• _EXERCISE DATA_
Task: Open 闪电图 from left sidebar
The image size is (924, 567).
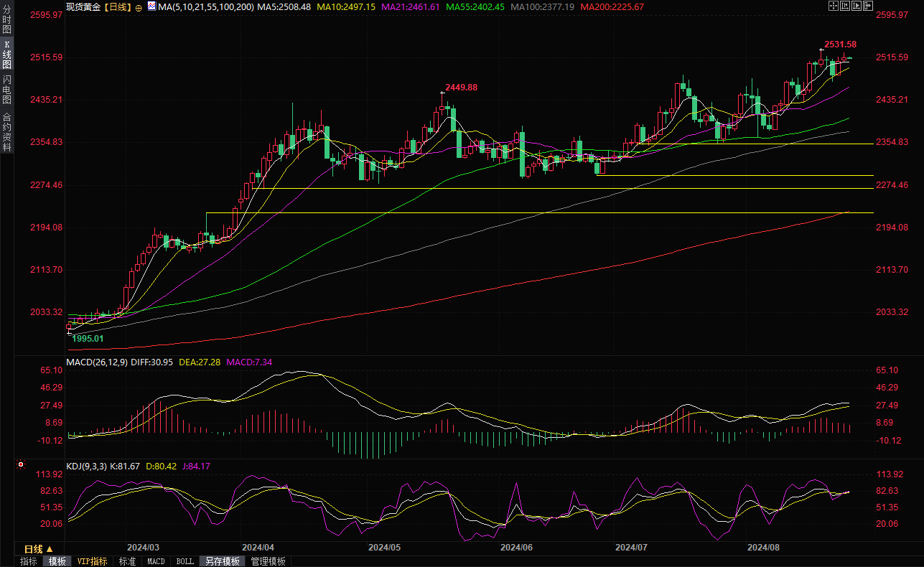Action: pos(7,89)
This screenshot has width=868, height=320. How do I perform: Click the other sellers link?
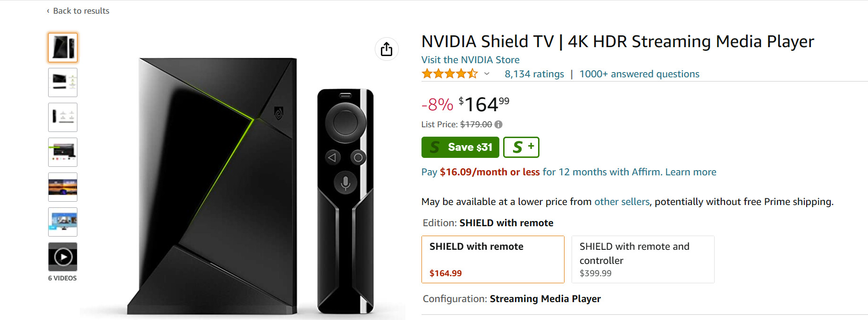pyautogui.click(x=622, y=202)
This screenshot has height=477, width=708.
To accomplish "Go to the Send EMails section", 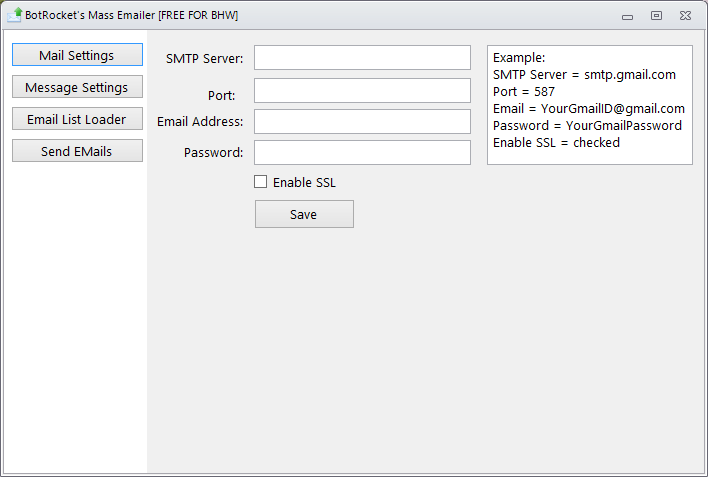I will (x=77, y=151).
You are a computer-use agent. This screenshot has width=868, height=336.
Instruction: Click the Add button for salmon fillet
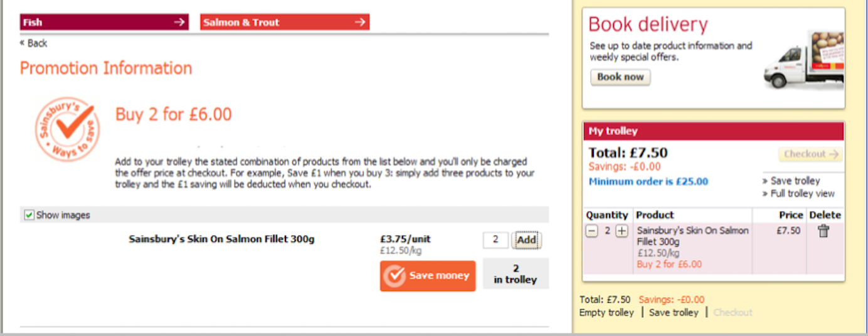coord(526,240)
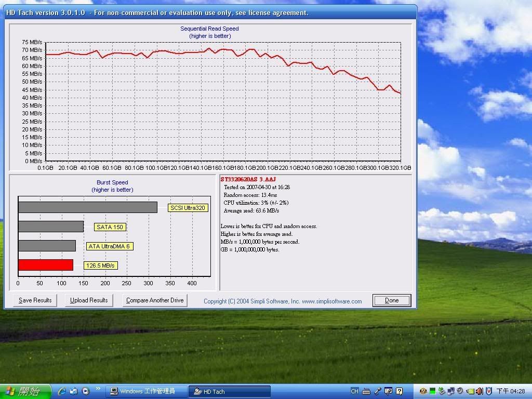Switch to the Windows Task Manager taskbar item
The image size is (532, 399).
point(147,391)
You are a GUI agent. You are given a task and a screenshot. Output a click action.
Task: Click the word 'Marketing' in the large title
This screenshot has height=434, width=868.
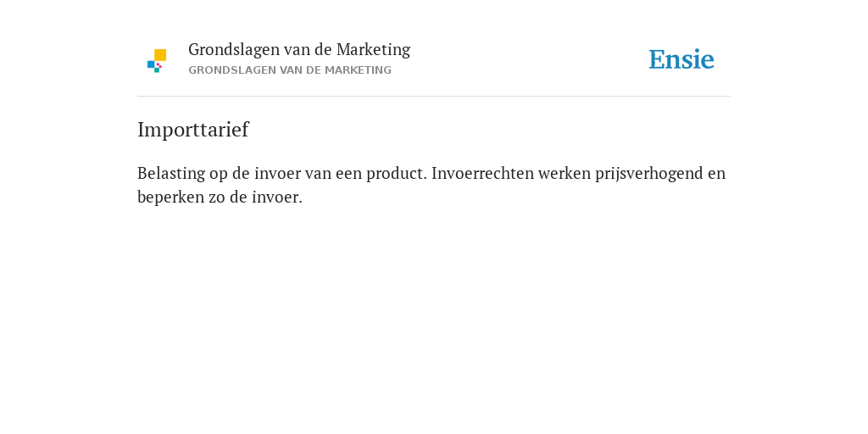(x=373, y=50)
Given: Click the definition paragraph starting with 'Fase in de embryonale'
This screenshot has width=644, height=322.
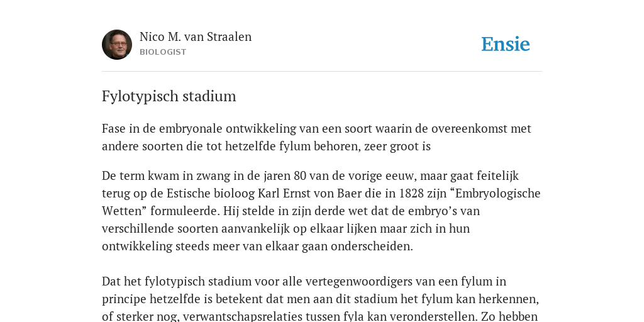Looking at the screenshot, I should tap(317, 137).
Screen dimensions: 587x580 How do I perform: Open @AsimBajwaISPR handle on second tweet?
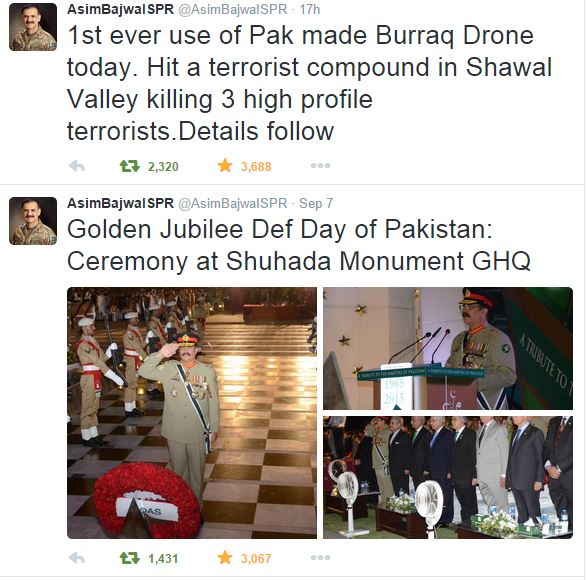(232, 203)
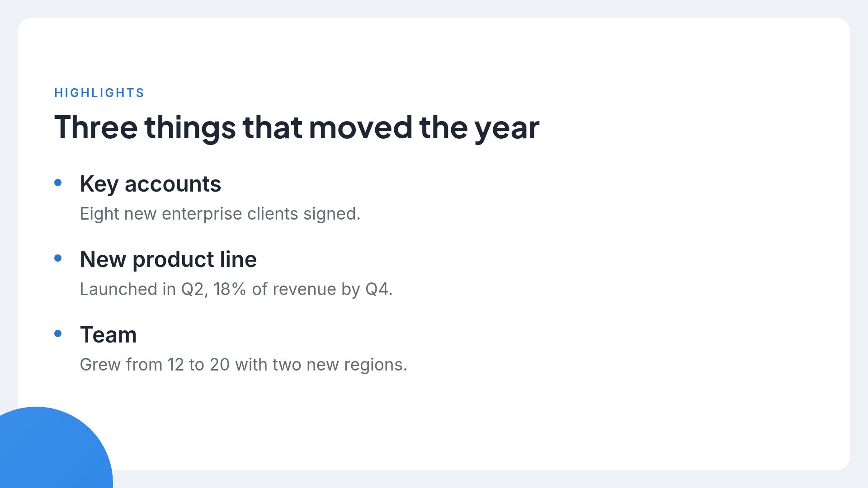
Task: Click the 'Team' heading
Action: [x=108, y=335]
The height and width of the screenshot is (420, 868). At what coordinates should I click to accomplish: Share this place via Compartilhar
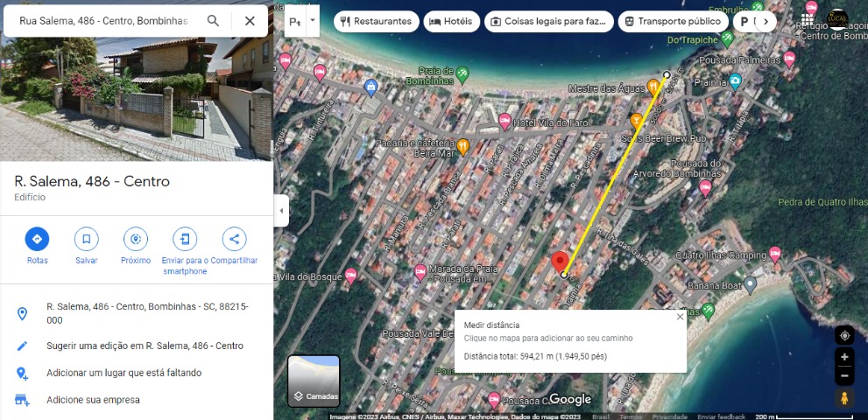tap(234, 239)
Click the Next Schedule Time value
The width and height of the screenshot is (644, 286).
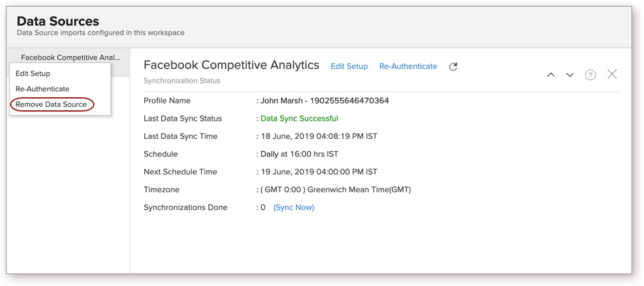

• _TASK REQUIREMENTS_
Set apart and copy each line of the records that holds the word "agent".

• _RESULT OF THE EXERCISE_
You are a computer-use agent. This screenshot has width=868, height=336.
You are a GUI agent. You are given a task and a screenshot. Output a click action.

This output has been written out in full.